You'd think today's great news that scientists have found a way to turn skin cells into stem cells without destroying human embryos would be an occasion for burying the hatchet, if you will, and moving beyond the heated debates that have surrounded the issue for much of the past decade. As it turns out, though, quite a few social conservatives seem to be taking it as an occasion for proclaiming that their moral views have prevailed, and making outlandish predictions that soon nearly everyone will come to admit how deeply wrong it was to destroy embryos for the sake of research. Here's Joseph Bottum:

All those editorialists and columnists who have, over the past ten years, howled and howled about Luddites and religious fanatics thwarting science and frustrating medicine--were they really interested in technology and health, or were they just using all that as a handy stick with which to whack their political opponents? ...  Abortion skewed the political discussion of all this, pinning the left to a defense of science it doesn’t actually hold. The more natural line is agitation against Frankenfoods and all genetic modification.

And Jonah Goldberg:

As this truth sinks in, suddenly a lot more people are going to concede that there's something immoral or at least icky about creating embryos just to cannibalize their parts. [S]ince it's not necessary to create the embryos in order to proceed with stem cell research, most people will be much more likely to condemn the very idea of creating big eugenicky labs full of embryos.

(Labs like this one? Somehow I'm not sure Americans, particularly those with fertility problems, are suddenly going to come around to the right-wing view of embryos.) Now, look, my first instinct is to just say it's great that life-saving research will, one hopes, now be able to proceed without obstruction, and leave it at that. And it is probably true that there were some small number of liberals who were interested in stem-cell research primarily because it was a rare social wedge issue that cut their way.

But it's worth at least making the obvious point that today's breakthrough doesn't suddenly mean that all the embryo-destroying research done over the last few years was misguided or morally unacceptable, or that most people will come to view it as such.

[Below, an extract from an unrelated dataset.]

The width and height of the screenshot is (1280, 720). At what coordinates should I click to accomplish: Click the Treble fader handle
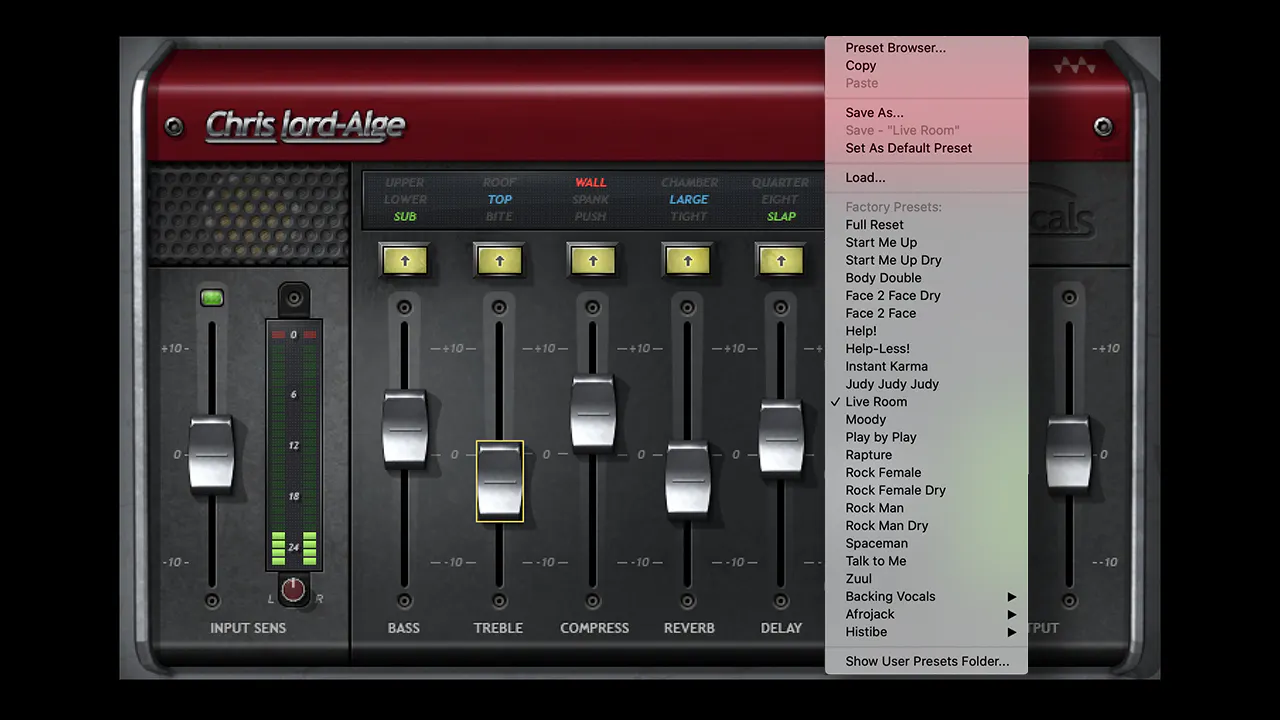tap(499, 481)
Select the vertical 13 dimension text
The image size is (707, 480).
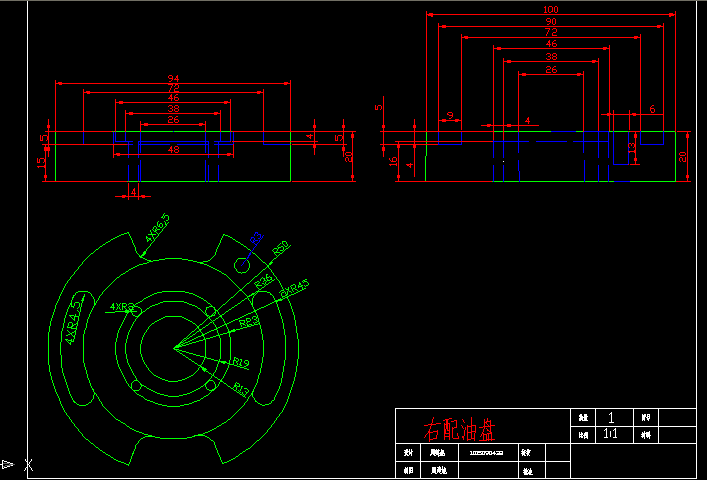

Indeed, most of the scientists responsible for today's breakthrough were previously at the forefront of that very same research. I suspect you'd find very few of them who subscribe to Bottum's wildly optimistic view that "scientists will always find another, less-objectionable way to achieve their goals." (It would sure help a lot if someone would just tell this to the engineers trying to find a way to end our dependence on fossil fuels!) It's foolish to say that scientists should abandon promising avenues of research simply because others would be preferable--it's impossible to say beforehand which techniques will work and which won't. There's no contradiction at all in supporting embryo-destroying research while admitting that the new method, if it pans out, is a better approach (since embryos could have some degree of moral significance). After all, it's not as though most people were so enamored of the prospect of radical new cures that they simply disregarded their views about embryos; rather, most people were willing to support the research, incipient though it was, largely because they didn't consider embryos to be all that significant in the first place.

Only time will tell, but something tells me these predictions about large numbers of liberals and moderates suddenly realizing how horribly wrong they were to support stem-cell research are going to prove to be way off the mark.